■ Data records:

↓

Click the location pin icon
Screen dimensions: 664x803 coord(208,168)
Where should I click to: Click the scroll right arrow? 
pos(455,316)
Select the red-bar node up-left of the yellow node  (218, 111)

↑
↓

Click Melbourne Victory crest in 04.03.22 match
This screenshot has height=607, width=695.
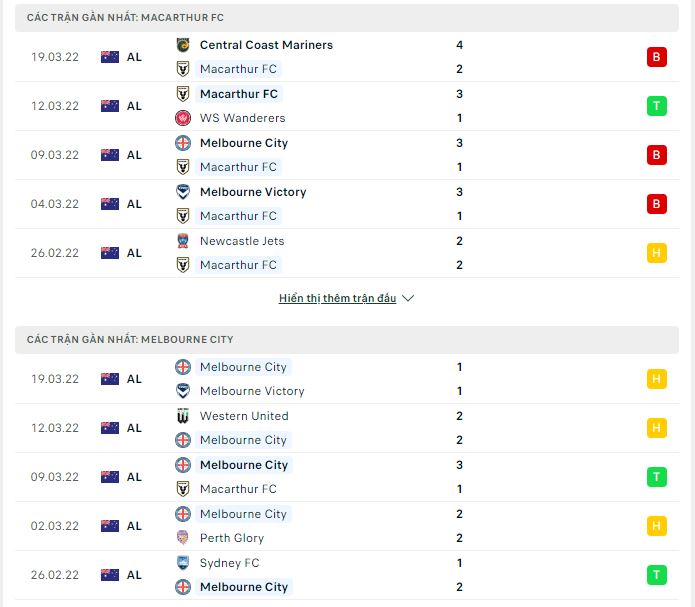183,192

↑

■ Work instruction: In the listing above, find the line with "Click the location pin icon" and the line with "Select the red-bar", then print exactly those lines and every line between them.

■ Exercise answer:
Click the location pin icon
Screen dimensions: 664x803 coord(208,168)
Where should I click to: Click the scroll right arrow? 
pos(455,316)
Select the red-bar node up-left of the yellow node  (218, 111)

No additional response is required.